• **Problem requirements**: Read through the data, and wherever a line holds the word "chart", write that line out.
*** Information Section Begins ***
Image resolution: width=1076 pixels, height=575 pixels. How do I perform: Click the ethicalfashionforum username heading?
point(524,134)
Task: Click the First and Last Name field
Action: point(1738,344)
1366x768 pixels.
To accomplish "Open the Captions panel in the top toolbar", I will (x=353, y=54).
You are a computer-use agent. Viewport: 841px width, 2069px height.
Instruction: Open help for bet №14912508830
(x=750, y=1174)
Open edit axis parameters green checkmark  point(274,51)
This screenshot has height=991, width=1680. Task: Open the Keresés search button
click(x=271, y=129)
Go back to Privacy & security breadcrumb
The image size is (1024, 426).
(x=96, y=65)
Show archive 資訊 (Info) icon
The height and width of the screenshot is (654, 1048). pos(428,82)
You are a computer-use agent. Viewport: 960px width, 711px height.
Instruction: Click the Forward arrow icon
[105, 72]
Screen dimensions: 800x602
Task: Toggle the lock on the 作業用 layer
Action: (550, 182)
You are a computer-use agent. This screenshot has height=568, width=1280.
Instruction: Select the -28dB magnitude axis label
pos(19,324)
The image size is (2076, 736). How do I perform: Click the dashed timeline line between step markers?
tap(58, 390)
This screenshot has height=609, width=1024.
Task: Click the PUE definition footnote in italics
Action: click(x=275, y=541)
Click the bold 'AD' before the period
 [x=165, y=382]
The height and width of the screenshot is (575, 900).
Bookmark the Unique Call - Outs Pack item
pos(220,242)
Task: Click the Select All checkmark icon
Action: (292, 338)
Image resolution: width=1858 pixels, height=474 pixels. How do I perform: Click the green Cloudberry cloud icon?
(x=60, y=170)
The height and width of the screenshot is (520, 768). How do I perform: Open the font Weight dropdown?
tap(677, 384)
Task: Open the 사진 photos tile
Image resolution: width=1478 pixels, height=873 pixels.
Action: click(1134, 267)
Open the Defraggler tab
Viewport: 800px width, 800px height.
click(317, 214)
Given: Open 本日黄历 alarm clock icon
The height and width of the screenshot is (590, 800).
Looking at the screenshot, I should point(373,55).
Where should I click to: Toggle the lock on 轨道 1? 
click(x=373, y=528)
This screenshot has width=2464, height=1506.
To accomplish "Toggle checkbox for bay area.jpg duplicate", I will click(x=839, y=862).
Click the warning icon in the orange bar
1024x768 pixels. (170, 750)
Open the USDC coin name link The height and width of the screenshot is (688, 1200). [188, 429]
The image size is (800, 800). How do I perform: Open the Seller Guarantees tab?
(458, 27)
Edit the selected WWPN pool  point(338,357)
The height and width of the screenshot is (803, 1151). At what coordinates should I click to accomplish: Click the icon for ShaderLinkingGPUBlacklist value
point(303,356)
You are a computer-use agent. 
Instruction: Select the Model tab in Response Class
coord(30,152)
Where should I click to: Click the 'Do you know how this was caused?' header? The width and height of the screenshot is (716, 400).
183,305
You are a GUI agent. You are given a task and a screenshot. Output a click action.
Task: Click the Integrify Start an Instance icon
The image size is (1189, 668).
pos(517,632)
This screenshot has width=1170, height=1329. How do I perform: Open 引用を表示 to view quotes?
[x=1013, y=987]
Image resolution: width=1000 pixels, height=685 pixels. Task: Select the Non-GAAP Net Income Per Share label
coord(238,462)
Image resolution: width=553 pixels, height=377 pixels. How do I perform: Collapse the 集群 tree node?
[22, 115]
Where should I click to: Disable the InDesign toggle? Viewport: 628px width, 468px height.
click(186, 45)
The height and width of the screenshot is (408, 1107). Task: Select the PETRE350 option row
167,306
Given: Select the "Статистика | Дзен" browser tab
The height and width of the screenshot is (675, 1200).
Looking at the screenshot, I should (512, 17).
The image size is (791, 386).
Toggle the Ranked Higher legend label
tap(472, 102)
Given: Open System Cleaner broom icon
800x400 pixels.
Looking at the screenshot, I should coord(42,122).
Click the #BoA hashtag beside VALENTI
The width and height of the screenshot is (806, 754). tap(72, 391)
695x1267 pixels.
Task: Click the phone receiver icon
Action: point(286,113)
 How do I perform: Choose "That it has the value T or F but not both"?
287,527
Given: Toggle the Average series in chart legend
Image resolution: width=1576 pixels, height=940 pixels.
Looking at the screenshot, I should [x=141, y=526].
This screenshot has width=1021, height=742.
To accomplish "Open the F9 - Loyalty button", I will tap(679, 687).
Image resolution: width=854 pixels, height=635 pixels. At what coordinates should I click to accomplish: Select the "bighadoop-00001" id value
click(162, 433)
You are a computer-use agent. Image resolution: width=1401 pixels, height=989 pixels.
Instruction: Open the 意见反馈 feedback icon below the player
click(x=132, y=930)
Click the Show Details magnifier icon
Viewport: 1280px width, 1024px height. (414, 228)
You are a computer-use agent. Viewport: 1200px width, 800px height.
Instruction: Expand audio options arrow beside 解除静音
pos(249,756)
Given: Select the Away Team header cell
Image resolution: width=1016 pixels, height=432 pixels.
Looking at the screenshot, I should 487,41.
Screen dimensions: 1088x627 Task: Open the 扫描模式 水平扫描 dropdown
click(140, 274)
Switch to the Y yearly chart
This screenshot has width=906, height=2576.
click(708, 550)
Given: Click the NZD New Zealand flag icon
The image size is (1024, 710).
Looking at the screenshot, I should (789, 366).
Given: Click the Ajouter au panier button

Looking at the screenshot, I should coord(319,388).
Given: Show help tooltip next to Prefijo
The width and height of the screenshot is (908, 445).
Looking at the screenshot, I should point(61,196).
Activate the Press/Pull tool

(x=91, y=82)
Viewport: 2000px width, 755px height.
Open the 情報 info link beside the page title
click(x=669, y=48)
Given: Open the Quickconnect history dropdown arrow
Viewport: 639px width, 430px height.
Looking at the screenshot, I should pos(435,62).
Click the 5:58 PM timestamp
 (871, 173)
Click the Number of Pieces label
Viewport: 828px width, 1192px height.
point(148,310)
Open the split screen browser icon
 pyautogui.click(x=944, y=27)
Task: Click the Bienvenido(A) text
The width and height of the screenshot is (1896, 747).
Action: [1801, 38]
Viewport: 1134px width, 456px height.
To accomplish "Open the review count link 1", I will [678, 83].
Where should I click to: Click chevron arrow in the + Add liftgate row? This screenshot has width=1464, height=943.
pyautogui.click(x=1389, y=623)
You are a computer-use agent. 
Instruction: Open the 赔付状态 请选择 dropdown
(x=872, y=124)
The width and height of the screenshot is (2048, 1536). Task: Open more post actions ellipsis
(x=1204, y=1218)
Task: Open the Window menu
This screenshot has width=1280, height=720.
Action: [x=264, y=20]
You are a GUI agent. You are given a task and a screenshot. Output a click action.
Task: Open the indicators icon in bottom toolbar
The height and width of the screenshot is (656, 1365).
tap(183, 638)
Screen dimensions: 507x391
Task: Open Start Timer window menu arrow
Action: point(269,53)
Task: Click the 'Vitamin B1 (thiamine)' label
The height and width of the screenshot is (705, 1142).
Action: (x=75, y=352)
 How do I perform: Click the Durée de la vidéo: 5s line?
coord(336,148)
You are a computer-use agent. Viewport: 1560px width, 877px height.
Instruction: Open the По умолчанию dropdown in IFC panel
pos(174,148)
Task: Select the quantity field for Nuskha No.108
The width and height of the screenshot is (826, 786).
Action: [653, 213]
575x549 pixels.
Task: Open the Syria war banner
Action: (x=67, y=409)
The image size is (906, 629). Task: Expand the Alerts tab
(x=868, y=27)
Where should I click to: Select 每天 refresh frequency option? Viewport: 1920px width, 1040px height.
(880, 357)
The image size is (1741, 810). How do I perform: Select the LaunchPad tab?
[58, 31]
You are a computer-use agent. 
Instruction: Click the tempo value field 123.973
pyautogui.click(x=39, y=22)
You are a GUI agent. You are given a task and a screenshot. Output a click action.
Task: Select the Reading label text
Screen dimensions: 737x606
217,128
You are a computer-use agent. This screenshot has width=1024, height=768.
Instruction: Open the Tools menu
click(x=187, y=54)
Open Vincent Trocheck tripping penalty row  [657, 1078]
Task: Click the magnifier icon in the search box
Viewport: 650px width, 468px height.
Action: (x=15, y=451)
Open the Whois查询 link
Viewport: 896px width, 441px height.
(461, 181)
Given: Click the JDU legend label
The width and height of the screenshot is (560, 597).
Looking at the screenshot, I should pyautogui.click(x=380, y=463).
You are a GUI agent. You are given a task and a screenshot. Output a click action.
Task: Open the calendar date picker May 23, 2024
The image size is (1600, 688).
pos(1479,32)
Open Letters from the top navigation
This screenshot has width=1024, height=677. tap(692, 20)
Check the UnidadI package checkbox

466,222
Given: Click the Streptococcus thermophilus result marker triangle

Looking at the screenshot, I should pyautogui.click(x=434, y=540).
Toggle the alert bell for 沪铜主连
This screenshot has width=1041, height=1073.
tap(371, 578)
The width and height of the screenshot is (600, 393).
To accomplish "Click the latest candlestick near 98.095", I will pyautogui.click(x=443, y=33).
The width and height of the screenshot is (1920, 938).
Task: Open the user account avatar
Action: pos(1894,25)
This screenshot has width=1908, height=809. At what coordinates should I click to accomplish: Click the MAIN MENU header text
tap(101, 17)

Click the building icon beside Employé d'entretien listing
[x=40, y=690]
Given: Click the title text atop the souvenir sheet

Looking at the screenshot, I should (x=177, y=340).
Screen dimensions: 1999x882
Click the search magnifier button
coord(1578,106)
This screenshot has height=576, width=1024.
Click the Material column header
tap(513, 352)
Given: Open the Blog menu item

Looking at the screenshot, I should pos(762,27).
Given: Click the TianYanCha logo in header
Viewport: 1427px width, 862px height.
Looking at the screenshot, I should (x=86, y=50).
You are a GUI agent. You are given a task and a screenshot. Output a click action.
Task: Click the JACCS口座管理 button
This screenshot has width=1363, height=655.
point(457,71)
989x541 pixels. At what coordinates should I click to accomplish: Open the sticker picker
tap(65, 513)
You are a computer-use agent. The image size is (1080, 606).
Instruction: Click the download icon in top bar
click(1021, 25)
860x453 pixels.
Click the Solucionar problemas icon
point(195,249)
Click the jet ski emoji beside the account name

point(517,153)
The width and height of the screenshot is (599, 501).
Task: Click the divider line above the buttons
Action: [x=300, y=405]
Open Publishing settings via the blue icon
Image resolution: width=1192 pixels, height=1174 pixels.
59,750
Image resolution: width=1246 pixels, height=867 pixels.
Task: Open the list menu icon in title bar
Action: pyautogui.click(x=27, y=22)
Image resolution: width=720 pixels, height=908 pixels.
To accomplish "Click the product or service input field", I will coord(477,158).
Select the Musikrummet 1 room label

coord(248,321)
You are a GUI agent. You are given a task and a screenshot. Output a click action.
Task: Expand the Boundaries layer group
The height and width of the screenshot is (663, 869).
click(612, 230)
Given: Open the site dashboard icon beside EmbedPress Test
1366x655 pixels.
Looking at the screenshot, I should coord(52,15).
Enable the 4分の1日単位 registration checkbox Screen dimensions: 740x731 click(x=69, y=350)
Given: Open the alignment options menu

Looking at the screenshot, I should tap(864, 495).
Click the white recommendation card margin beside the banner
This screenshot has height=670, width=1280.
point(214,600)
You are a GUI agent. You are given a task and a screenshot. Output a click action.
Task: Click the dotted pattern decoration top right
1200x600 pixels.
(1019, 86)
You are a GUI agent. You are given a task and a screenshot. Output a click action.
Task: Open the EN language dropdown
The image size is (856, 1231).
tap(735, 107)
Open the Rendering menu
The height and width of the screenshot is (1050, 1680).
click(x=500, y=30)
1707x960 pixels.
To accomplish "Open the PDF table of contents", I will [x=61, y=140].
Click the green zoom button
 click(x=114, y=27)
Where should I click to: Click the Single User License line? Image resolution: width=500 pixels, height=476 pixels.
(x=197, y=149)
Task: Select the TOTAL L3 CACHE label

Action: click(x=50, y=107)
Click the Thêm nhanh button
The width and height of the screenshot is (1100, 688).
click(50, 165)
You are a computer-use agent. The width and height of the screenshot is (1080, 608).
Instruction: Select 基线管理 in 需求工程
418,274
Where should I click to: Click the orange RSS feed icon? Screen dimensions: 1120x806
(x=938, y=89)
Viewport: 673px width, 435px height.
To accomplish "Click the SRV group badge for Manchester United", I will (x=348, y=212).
*** Information Section Ends ***
• **Result of the exercise**:
Given: Toggle the Average series in chart legend
Switch to the Y yearly chart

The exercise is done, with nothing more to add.